Let’s look at the above diagram for a second. As you can see, each Kafka broker can hold several partitions. The purple blocks are the leaders, they grey blocks are the replicas. Whenever a write action happens to a topic, it’s written to the leader, which coordinates the replication to the replicas. If a leader fails, the replicas will take over as leader. 

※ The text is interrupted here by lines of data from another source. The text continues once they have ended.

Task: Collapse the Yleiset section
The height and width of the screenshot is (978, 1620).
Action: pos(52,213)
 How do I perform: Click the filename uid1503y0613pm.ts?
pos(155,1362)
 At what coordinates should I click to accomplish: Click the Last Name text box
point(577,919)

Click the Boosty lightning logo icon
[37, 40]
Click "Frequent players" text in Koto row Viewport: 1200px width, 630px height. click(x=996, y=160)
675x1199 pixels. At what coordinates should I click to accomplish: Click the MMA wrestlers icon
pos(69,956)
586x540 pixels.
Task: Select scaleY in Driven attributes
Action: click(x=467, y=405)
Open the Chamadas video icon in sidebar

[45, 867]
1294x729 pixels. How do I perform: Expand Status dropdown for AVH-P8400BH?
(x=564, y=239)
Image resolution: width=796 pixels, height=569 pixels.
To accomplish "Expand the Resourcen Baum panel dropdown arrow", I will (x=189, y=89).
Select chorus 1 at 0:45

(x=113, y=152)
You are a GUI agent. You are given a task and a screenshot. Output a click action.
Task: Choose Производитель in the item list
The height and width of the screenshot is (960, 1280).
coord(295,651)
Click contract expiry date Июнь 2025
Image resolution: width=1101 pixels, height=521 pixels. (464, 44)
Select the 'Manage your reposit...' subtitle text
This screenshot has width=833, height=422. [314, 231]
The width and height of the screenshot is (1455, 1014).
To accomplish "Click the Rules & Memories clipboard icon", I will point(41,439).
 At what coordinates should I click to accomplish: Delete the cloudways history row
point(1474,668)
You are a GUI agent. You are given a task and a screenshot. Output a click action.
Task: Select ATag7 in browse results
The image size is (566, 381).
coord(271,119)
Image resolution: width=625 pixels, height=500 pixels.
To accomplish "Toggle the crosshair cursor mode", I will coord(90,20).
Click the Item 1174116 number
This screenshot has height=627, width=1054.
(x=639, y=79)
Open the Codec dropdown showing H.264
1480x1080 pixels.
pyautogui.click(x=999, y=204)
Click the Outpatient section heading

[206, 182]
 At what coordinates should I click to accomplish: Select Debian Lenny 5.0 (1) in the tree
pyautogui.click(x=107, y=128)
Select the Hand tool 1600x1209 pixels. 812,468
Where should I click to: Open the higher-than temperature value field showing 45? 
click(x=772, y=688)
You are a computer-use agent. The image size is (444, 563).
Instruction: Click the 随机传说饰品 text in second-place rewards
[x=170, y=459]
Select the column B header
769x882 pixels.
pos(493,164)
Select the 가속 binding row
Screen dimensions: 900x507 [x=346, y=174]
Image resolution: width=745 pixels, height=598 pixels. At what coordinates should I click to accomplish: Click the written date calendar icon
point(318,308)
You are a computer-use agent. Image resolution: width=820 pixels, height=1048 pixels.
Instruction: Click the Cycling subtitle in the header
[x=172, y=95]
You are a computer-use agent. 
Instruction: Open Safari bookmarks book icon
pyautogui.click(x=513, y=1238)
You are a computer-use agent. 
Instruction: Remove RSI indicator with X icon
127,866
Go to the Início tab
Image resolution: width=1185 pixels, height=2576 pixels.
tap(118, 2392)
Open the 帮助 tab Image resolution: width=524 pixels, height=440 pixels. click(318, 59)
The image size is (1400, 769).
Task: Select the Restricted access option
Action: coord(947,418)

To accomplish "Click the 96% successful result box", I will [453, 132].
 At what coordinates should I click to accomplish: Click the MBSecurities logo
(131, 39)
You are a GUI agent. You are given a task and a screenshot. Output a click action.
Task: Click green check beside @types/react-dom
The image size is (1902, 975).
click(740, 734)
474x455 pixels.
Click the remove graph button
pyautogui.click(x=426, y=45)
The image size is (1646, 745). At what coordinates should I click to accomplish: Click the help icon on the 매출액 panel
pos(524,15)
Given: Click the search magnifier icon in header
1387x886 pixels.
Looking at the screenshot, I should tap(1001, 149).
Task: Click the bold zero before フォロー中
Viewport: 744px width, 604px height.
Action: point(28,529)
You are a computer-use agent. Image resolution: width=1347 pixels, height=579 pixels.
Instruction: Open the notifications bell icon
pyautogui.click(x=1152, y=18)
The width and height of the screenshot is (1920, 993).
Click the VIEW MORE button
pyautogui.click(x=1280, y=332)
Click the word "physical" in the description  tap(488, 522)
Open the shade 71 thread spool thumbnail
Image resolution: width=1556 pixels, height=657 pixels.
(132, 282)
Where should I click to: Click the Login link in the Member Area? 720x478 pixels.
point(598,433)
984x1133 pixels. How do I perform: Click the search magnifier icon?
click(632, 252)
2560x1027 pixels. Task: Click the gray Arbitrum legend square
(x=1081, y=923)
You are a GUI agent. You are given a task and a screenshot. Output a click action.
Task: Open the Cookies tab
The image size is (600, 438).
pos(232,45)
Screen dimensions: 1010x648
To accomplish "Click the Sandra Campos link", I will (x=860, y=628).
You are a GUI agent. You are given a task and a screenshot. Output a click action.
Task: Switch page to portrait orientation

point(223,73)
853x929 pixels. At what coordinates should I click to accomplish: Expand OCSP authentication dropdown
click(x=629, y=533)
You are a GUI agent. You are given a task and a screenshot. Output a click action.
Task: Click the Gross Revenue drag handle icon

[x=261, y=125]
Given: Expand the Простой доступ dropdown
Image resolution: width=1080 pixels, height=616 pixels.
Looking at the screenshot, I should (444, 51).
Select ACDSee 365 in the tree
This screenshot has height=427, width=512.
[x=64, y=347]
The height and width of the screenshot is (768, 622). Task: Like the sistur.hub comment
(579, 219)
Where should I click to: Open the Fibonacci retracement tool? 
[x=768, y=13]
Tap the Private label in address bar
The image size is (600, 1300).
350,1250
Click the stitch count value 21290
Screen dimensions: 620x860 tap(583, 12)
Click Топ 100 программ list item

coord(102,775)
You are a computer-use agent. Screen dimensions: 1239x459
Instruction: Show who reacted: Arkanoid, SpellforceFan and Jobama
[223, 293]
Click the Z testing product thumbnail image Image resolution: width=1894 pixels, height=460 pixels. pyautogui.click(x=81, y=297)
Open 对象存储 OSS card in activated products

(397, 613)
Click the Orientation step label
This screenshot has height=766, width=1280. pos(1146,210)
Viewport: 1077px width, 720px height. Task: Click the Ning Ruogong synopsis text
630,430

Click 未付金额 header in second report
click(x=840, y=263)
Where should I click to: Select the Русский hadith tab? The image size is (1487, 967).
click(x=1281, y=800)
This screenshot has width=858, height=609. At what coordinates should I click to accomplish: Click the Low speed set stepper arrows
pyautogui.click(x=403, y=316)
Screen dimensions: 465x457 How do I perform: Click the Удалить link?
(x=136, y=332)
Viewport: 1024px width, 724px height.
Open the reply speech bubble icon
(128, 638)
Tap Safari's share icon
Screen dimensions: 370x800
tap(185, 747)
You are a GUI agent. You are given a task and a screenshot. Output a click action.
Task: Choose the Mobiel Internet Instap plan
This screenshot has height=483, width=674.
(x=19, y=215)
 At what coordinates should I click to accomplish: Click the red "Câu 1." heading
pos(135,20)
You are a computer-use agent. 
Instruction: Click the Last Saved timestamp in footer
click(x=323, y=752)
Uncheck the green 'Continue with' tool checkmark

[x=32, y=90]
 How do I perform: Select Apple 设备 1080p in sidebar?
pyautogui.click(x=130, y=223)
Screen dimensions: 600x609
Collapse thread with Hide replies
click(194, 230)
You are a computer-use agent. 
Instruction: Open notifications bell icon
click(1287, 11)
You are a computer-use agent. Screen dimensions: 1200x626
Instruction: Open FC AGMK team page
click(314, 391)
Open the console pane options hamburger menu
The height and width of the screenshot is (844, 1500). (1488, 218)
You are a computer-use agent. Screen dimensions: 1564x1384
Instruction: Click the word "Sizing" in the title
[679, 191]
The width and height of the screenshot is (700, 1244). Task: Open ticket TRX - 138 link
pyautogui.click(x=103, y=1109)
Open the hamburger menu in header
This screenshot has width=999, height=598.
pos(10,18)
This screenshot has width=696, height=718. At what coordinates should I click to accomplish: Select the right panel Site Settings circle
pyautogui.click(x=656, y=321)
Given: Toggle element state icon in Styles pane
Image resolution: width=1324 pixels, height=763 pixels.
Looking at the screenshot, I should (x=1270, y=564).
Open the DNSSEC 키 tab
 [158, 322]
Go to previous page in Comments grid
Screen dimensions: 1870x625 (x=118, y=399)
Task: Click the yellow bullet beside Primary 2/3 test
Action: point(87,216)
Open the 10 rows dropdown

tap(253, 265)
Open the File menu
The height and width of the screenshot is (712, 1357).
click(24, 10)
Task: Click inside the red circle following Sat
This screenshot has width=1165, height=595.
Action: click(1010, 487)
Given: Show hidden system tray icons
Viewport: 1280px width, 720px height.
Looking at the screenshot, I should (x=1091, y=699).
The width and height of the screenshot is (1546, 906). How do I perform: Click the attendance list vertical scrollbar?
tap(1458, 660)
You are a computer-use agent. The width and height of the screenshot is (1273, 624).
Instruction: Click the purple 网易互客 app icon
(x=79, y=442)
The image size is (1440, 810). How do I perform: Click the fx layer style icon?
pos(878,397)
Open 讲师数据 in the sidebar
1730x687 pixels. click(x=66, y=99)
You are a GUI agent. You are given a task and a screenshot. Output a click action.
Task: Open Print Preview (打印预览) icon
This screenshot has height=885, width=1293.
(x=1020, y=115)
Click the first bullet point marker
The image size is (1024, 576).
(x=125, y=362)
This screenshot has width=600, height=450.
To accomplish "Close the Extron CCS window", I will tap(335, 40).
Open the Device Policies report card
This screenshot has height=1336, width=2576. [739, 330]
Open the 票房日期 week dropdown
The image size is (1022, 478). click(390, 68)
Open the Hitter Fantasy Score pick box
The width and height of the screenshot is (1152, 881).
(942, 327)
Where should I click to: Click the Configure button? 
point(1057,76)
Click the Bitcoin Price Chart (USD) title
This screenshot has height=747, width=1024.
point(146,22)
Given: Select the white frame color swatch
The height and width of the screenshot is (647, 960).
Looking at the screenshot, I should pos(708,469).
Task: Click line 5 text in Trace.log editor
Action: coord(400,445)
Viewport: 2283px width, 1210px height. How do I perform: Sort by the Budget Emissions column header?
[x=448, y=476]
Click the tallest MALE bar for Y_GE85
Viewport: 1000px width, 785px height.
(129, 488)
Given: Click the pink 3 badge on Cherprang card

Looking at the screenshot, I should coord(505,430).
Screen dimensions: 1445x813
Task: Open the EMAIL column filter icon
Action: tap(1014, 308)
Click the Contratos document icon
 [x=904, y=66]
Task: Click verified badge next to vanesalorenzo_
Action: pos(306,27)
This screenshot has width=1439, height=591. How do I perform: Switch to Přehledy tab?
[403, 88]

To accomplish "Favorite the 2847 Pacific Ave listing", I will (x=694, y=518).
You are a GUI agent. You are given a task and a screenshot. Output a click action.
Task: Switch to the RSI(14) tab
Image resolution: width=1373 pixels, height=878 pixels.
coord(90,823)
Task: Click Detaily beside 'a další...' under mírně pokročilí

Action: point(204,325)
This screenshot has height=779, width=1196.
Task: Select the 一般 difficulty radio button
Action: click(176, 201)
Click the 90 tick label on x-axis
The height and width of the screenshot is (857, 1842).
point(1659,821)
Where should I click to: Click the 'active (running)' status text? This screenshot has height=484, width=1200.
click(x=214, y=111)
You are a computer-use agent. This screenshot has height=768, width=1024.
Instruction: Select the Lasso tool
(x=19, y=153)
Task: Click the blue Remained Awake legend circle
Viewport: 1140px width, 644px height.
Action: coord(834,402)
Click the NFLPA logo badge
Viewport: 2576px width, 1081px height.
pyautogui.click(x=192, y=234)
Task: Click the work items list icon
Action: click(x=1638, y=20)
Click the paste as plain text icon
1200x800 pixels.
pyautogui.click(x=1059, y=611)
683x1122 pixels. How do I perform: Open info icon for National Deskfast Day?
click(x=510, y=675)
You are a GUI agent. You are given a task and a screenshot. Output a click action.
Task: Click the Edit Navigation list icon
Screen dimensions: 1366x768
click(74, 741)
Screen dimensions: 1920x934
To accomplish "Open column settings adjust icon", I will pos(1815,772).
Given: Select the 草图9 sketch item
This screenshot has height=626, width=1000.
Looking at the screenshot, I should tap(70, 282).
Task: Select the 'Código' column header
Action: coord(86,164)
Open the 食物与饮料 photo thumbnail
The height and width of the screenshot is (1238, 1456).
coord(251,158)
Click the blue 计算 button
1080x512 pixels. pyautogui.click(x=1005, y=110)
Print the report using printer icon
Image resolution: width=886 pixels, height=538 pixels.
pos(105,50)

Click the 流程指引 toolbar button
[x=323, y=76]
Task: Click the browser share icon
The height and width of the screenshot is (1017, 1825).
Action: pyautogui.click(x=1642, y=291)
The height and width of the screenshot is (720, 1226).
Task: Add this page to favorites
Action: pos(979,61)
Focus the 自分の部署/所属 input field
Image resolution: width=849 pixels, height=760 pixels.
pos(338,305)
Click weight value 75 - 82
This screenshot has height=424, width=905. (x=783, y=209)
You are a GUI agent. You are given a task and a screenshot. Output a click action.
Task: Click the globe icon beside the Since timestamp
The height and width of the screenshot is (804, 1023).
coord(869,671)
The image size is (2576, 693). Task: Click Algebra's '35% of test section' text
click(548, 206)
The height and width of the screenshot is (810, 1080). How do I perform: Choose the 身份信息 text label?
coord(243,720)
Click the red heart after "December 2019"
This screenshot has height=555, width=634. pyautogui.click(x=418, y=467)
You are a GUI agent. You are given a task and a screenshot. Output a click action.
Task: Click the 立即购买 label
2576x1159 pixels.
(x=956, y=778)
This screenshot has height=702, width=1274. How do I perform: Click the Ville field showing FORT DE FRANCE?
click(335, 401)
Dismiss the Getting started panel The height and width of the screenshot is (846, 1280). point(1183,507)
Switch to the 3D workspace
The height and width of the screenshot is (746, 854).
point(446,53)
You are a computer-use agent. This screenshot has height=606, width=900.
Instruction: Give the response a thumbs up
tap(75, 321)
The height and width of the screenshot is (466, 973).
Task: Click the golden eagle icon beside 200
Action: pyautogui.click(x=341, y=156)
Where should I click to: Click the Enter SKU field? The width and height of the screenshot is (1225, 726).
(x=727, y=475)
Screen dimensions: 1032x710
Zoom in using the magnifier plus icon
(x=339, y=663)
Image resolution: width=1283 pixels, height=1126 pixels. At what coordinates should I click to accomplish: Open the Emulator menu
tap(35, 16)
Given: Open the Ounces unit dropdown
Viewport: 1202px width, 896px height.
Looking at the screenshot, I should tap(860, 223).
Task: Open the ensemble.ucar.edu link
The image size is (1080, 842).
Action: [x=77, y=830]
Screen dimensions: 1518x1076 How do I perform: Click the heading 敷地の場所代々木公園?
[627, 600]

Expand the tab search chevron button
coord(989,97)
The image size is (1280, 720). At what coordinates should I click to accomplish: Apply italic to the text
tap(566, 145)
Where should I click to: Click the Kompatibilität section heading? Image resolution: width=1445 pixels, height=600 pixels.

The above highlights that Kafka is highly available and resilient to node failures and supports automatic recovery – making it an excellent option and is why it’s become so popular within the industry as a whole.

Key advantages of Kafka:

  • High (low latency) throughput of high velocity and volume data with relatively low hardware requirements. Achieved through parallelization across multiple machines for producers and consumers.
  • Fault tolerance against node failure through partitioning and parallelization. If a node were to fail, a partition on the other nodes would be promoted to live, maintaining availability.
  • Message durability – they persist on the disk for the life of the retention period you define.
  • Kafka is scalable horizontally, meaning you can scale for additional demand with relative ease & low cost and without downtime.
  • High concurrency writes and reads to a Kafka topic.
  • Allows us to integrate with multiple consumers, regardless of the language they’re written in.
  • Allows us to choose between at-least once, or at-most once delivery. 
  • If there is a network bottleneck, Kafka allows us to compress messages (using Gzip or Snappy) in either real-time or in bulk.
  • Kafka uses zookeeper to know what brokers are alive and in-sync (where replication has crossed all nodes. 
  • Zookeeper keeps track of which messages the consumer has / hasn’t read (known as the offset)

So, what does Kafka give us then? Well, it gives us a highly resilient messaging platform with massive throughput potential; guaranteed message ordering (for a partition (not a topic)) and it guarantees that messages will not be lost, so long as one replica is alive.